The concerted efforts and vigilance of the clinicians and microbiology team are essential for the timely diagnosis and management of such rare pathogens. Clinical correlation with methodical history-taking is of prime importance to discern the status of the isolated organism as a colonizer or pathogen, especially where organisms grown maybe potential contaminants in the hospital environment. Moreover, repeated isolation of the same organism from more than one sample on multiple occasions is also indicative of its pathogenic role. The present case reiterates the clinical importance of chryseobacterial infections mentioned in the previous reports. Targeted therapy initiated early for such multi-drug resistant organisms may help in reducing the associated morbidity and mortality in many cases. Further, the judicious and ethical use of appropriate antibiotics is indispensable.

Declarations

ACKNOWLEDGMENTS
The authors would like to thank Laboratory Technicians of Clinical Microbiology Unit, National Cancer Institute (Jhajjar campus) of AIIMS, New Delhi, for their contribution to the identification of the rare bacterium and the photographs of the special tests.

CONFLICT OF INTEREST
The authors declare that there is no conflict of interest.

AUTHORS’ CONTRIBUTION
AJV and SK conceptualized the manuscript. SK and BK collected the clinical and investigational details.
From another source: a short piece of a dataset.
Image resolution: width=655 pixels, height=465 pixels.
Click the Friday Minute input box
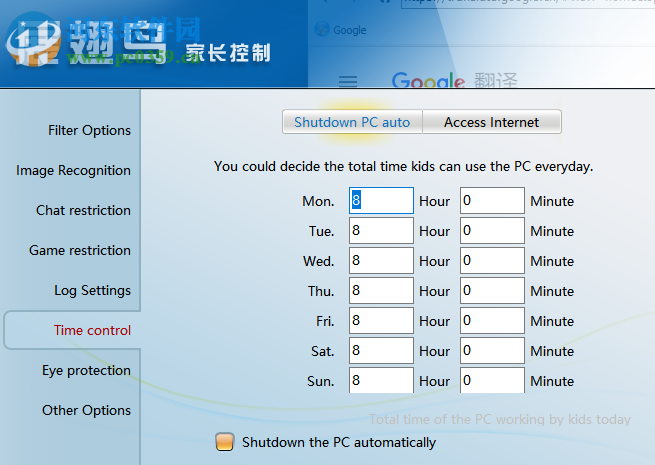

AJV and AD wrote the initial draft. MN and VP critically evaluated and revised the manuscript. RC supervised the entire work and edited the final manuscript. All authors read and approved the final manuscript for publication.

FUNDING
None.

DATA AVAILABILITY
All datasets generated or analyzed during this study are included in the manuscript.

ETHICS STATEMENT
This article does not include any results of experiments conducted on humans or animals. The confidentiality of the patient has been maintained in the article.

INFORMED CONSENT
Written informed consent was obtained from the patient.